- HOW TO COMPLETE THIS TASK
When the line containing "[Advertisement] (52, 330)" is found in the data below, copy it and each line after it through the line containing "Home (161, 331)", exactly and with no others.

Pixel coordinate grounding data
• • • • •

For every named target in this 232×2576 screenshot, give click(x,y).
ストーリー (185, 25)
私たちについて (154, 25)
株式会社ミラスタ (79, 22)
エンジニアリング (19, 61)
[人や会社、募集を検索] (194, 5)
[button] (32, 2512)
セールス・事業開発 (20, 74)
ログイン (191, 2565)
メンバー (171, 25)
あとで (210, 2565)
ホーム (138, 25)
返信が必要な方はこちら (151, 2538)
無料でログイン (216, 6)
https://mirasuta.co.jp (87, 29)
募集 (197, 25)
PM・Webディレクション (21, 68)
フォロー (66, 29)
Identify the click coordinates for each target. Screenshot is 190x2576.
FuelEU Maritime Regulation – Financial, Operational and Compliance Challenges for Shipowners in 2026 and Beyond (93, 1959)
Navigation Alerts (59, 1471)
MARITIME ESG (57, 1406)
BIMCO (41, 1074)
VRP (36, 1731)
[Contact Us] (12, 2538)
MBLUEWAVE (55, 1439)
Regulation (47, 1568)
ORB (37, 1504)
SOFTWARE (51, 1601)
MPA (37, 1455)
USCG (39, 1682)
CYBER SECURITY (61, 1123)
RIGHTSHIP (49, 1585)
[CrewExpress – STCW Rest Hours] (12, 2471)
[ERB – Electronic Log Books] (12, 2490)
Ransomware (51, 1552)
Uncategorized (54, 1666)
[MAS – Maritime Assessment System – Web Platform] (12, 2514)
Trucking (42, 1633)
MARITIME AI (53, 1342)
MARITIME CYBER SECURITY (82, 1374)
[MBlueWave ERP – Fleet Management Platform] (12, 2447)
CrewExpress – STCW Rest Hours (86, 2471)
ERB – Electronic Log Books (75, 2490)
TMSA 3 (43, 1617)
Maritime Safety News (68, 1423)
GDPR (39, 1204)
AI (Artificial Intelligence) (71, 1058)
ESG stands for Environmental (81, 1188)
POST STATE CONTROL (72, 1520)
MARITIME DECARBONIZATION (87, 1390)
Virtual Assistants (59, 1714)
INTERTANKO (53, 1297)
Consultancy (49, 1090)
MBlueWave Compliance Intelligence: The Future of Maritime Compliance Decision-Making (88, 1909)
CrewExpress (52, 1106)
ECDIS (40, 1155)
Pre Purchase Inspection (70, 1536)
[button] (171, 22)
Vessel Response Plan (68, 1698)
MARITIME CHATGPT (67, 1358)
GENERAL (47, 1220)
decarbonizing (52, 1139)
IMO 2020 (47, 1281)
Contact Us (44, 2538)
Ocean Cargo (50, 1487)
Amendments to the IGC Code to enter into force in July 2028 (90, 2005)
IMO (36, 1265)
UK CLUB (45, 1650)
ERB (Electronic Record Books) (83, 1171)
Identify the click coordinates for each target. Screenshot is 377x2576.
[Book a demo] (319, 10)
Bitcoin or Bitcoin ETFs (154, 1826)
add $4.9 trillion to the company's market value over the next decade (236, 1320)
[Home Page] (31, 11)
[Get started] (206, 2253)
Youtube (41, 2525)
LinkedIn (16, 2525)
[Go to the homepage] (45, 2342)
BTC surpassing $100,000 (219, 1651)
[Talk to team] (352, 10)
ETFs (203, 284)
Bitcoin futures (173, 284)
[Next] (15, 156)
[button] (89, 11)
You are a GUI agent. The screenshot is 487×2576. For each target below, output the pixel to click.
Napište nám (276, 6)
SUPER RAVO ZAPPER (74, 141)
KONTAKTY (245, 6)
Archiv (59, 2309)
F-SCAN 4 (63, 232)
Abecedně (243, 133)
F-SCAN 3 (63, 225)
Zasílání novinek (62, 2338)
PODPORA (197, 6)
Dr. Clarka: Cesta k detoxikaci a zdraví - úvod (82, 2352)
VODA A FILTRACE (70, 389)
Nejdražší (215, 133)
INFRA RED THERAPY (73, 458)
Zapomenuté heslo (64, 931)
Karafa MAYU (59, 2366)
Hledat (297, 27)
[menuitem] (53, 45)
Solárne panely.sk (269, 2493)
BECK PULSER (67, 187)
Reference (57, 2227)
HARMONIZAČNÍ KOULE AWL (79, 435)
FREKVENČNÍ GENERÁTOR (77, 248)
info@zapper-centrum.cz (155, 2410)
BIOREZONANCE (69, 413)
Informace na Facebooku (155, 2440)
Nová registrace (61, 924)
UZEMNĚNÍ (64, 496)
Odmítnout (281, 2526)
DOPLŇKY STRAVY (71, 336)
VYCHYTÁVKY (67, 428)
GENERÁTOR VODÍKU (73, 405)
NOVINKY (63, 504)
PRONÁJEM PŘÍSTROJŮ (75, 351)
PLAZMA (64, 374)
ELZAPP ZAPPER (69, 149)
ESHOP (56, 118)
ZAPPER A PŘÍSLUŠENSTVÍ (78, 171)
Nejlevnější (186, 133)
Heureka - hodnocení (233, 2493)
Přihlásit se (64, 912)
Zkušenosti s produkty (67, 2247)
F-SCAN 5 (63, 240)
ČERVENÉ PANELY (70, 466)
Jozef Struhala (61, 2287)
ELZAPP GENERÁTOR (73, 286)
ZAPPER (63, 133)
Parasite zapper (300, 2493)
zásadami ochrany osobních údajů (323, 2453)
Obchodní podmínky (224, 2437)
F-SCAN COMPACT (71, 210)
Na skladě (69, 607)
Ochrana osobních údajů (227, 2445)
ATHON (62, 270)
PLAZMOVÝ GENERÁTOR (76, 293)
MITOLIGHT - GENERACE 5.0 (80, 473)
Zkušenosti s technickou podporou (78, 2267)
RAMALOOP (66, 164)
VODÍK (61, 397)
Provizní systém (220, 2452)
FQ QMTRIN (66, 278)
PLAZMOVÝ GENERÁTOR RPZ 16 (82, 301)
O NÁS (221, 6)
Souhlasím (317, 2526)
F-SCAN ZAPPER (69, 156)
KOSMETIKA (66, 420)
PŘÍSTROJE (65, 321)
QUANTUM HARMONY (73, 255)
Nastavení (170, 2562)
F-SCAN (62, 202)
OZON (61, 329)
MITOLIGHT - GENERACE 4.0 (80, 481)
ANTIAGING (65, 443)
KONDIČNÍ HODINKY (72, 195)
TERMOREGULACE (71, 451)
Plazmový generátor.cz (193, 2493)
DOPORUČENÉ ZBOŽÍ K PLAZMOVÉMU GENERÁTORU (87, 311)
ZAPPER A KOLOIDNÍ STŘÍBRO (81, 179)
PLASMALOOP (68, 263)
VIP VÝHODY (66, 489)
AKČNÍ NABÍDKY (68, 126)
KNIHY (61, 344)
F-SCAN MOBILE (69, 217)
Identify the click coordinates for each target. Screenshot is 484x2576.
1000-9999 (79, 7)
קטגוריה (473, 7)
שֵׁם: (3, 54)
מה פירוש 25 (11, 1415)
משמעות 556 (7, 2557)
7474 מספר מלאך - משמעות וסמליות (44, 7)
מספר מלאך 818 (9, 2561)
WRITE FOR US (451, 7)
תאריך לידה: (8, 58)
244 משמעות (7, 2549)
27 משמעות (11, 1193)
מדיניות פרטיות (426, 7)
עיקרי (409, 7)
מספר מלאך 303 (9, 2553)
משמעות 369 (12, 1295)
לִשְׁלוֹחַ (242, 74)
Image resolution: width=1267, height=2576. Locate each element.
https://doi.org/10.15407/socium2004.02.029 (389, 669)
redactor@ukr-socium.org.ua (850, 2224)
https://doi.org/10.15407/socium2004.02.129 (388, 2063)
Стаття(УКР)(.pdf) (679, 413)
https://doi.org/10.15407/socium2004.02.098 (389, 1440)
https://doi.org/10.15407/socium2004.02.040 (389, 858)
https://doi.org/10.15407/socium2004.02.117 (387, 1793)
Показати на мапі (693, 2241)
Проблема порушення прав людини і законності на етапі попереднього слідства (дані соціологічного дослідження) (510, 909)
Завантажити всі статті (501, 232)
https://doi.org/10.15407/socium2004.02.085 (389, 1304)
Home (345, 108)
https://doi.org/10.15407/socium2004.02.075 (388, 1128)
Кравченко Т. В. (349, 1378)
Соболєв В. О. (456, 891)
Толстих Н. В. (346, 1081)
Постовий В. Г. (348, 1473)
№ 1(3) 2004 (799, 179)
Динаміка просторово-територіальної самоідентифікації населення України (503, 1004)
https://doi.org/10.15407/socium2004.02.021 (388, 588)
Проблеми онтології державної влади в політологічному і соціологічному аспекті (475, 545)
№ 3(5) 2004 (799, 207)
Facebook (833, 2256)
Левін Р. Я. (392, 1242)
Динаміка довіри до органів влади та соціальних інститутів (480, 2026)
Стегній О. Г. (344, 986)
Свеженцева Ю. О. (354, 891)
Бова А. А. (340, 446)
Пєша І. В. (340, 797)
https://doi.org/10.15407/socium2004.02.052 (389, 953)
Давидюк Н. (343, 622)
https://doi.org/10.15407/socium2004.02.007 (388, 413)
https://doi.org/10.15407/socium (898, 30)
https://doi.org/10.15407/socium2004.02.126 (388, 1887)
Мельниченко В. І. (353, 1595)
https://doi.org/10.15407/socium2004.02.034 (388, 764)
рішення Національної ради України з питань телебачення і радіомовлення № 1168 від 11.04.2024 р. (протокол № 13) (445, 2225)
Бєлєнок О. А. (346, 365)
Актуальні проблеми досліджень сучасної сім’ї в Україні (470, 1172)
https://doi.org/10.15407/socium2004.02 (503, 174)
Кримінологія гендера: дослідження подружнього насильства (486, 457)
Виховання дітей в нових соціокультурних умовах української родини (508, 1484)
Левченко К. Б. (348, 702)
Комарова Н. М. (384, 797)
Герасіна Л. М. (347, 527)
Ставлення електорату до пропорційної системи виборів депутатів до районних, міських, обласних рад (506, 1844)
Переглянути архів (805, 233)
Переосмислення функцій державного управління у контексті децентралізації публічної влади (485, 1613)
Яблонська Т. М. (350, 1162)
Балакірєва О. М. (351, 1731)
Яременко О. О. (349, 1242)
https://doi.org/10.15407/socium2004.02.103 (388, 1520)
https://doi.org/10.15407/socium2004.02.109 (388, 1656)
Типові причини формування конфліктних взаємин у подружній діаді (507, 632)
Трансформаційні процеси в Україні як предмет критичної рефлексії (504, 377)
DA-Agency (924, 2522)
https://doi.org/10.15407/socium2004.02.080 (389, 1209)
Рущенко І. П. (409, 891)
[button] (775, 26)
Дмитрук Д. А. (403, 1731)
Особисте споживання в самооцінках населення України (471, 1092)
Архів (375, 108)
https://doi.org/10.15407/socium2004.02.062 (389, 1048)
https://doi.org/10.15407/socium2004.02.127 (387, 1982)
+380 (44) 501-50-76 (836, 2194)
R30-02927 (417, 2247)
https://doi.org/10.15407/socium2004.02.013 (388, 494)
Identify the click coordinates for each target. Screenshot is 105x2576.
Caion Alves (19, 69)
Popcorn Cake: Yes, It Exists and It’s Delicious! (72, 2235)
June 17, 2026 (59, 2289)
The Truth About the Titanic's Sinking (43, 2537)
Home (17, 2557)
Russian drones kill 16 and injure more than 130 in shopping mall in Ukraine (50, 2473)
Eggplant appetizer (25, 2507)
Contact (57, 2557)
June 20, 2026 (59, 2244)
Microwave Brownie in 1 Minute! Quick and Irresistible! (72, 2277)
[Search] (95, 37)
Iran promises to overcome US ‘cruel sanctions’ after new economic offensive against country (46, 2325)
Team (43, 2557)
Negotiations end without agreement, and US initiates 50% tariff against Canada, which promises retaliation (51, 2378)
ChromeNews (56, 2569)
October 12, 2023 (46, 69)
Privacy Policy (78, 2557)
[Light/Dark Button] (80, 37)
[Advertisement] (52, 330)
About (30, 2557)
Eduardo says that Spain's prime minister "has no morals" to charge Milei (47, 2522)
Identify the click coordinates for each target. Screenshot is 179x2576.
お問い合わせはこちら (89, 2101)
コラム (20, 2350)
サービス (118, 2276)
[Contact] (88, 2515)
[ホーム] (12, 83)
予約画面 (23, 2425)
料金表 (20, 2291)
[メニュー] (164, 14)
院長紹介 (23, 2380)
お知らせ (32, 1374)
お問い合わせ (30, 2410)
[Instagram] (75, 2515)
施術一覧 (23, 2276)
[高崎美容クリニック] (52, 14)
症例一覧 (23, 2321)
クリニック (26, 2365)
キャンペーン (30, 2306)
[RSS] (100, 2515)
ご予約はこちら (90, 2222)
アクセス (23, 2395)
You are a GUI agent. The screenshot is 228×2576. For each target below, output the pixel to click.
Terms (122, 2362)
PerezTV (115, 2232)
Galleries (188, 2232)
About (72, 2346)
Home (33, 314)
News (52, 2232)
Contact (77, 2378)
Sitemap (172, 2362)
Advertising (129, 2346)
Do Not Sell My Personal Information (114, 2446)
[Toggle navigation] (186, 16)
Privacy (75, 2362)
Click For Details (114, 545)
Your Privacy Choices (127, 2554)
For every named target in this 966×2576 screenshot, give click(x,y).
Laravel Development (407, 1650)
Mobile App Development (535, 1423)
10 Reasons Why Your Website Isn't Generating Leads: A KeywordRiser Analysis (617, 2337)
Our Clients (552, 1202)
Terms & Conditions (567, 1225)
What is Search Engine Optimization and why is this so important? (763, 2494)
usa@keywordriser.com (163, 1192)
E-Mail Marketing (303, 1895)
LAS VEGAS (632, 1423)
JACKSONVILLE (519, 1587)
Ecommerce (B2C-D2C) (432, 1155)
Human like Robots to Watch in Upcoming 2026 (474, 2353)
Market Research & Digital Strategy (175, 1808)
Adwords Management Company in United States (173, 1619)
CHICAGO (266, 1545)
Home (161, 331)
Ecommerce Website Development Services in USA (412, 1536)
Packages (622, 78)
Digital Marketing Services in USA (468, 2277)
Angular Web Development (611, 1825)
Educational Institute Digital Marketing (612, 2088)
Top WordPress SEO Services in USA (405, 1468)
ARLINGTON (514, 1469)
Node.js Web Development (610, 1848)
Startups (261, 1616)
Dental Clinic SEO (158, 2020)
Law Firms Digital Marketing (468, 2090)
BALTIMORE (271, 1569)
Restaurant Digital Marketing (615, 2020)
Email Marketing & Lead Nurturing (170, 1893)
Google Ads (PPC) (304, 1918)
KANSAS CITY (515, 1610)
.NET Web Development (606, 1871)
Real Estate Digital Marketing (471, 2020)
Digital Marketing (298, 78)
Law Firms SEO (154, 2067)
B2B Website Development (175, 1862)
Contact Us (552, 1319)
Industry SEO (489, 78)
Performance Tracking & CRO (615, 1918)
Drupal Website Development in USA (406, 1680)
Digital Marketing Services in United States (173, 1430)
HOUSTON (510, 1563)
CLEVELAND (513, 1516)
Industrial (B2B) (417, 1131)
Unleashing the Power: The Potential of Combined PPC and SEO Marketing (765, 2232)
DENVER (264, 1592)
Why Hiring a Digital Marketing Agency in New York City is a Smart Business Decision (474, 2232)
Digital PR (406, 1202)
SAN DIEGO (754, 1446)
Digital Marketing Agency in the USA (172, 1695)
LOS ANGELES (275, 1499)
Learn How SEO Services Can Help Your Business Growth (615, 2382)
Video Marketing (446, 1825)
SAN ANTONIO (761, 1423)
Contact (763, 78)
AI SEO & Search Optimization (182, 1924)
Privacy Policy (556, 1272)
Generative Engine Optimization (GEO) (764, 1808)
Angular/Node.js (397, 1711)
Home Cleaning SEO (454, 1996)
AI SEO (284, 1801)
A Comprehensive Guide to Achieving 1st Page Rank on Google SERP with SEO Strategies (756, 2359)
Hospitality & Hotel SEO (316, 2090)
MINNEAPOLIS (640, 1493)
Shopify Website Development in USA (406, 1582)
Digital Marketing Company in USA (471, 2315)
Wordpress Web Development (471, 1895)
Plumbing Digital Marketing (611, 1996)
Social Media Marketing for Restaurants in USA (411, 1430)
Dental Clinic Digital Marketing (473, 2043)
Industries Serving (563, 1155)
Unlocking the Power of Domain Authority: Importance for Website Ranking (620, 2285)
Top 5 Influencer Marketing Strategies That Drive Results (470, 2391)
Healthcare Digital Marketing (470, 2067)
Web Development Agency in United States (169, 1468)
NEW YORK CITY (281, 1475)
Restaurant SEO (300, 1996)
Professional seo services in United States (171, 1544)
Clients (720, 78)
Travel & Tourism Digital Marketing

• • • • •

- WORKED SOLUTION
[Advertisement] (52, 330)
About (30, 2557)
Eduardo says that Spain's prime minister "has no morals" to charge Milei (47, 2522)
Identify the click coordinates for each target. Screenshot is 179x2576.
お問い合わせはこちら (89, 2101)
コラム (20, 2350)
サービス (118, 2276)
[Contact] (88, 2515)
[ホーム] (12, 83)
予約画面 (23, 2425)
料金表 (20, 2291)
[メニュー] (164, 14)
院長紹介 (23, 2380)
お知らせ (32, 1374)
お問い合わせ (30, 2410)
[Instagram] (75, 2515)
施術一覧 (23, 2276)
[高崎美容クリニック] (52, 14)
症例一覧 (23, 2321)
クリニック (26, 2365)
キャンペーン (30, 2306)
[RSS] (100, 2515)
ご予約はこちら (90, 2222)
アクセス (23, 2395)
You are a GUI agent. The screenshot is 228×2576. For each target below, output the pixel to click.
Terms (122, 2362)
PerezTV (115, 2232)
Galleries (188, 2232)
About (72, 2346)
Home (33, 314)
News (52, 2232)
Contact (77, 2378)
Sitemap (172, 2362)
Advertising (129, 2346)
Do Not Sell My Personal Information (114, 2446)
[Toggle navigation] (186, 16)
Privacy (75, 2362)
Click For Details (114, 545)
Your Privacy Choices (127, 2554)
For every named target in this 966×2576 screenshot, give click(x,y).
Laravel Development (407, 1650)
Mobile App Development (535, 1423)
10 Reasons Why Your Website Isn't Generating Leads: A KeywordRiser Analysis (617, 2337)
Our Clients (552, 1202)
Terms & Conditions (567, 1225)
What is Search Engine Optimization and why is this so important? (763, 2494)
usa@keywordriser.com (163, 1192)
E-Mail Marketing (303, 1895)
LAS VEGAS (632, 1423)
JACKSONVILLE (519, 1587)
Ecommerce (B2C-D2C) (432, 1155)
Human like Robots to Watch in Upcoming 2026 (474, 2353)
Market Research & Digital Strategy (175, 1808)
Adwords Management Company in United States (173, 1619)
CHICAGO (266, 1545)
Home (161, 331)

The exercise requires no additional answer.